## Given text
══════════════════════════════

But, think about this – I’m almost thirty years of age, making $400 a month for seven years. The people that I went to school with, my friends – oh they were doctors, they were lawyers, they were mathematicians, they were teachers, they were all these glorious things, making all of this money, and I still didn’t know what I wanted to be. I didn’t have a clue. Until one day I realized, “I know, maybe I can open up my own restaurant.” So I called up my Mom and I said, “Mom”, who’s by the way, I just have to say this, my Mom is watching today via the internet. My Mother is ninety-four. She never had the pleasure of seeing me in a robe or at a graduation ceremony. It has been thirty-six years since I’ve walked this campus. Mom, to you, dreams do come true, Mama.

 

But I said, “Mom, can I just have $20,000, to open up my own restaurant?” And she said, “Suze, honey.” This is 1980. “Where are going to get money like that? That’s more money than we have to our name. I can’t help you Suze.” And, with that, I felt so bad because, really, you guys – you maybe ask your parents for money and if they say “No” it’s really not because they don’t want to, although I’m sure for some of you they don’t. But, it’s normally because they can’t. And so, I went to work the next day and I felt kind of horrific because I’d hurt my Mom’s feelings, because there’s nothing a mother wants to do more than help her daughter in particular.

 

So, a man by the name of Fred Hasbrook came in and he said, “What’s wrong sunshine? You don’t look happy.” And, I’d been waiting on Fred for seven years. To make a long story short, Fred learned about my wanting to have my own restaurant. He talked to all the other people that I had been waiting on. And, he came back to me and he handed me all these pieces of paper, checks, all kinds of things, commitments, totaling $50,000 for me to open up my own restaurant. I looked at Fred and I said, “Fred, I have to ask you a question. Are these checks going to bounce like all mine do?” And, with that, he said, “No Suze. Take these checks, put it in a brokerage firm, in a money market account until we can help you open up your own restaurant. I said, “Fred, I have two more questions for you. What’s a brokerage firm, and what’s a money market account?” I didn’t have a clue. My major at this University was social work. In fact, today, when we were in the robing room, the dean of Media came up to me and he said, “Oh look how great you’ve done. What was your major here?” I went, “social work.” He said, “What does social work have to do with communication, with what you’re doing?”

 

It has everything to do with everything, people. When you understand who you are, you understand the strength within you. Then you can go out there and regardless of what your degree happens to be in, you make your life. Your degree does not make you, you make your life. Do you understand me? And what you have learned in this institution, in these great walls, in these places – that you now have instructions of how to get to the library from - you have learned more about yourself than you have any idea. And, it will come back as years go on and you will understand that you are the key to your future. You have what it takes to make anything and everything possible.

 

So, there I was, and I’m now going and putting the money in a money market account at this brokerage firm. And, the financial advisor says to me, “Suze, how would you might like to make a quick $100 a week?” and I said,

“Yeah, that’s more than I make as a waitress.”  Again, to make a very long story short, within three months all $50,000 was lost.

══════════════════════════════

## Dataset content

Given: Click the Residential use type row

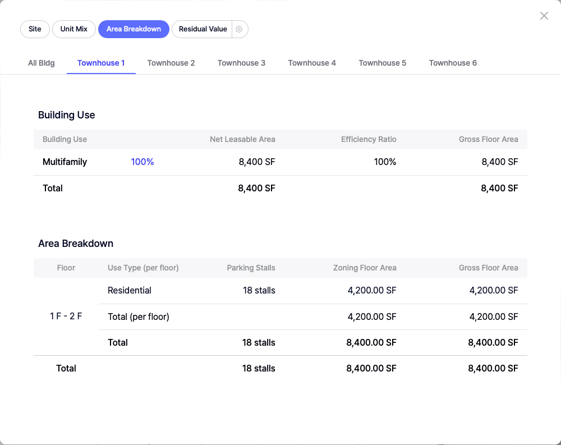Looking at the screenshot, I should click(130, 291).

══════════════════════════════

## Exercise
Rewrite the passage of the speech that starts with "But, think about" and goes on through "come true, Mama.", changing "restaurant" to "bakery".

## Answer for this exercise
But, think about this – I’m almost thirty years of age, making $400 a month for seven years. The people that I went to school with, my friends – oh they were doctors, they were lawyers, they were mathematicians, they were teachers, they were all these glorious things, making all of this money, and I still didn’t know what I wanted to be. I didn’t have a clue. Until one day I realized, “I know, maybe I can open up my own bakery.” So I called up my Mom and I said, “Mom”, who’s by the way, I just have to say this, my Mom is watching today via the internet. My Mother is ninety-four. She never had the pleasure of seeing me in a robe or at a graduation ceremony. It has been thirty-six years since I’ve walked this campus. Mom, to you, dreams do come true, Mama.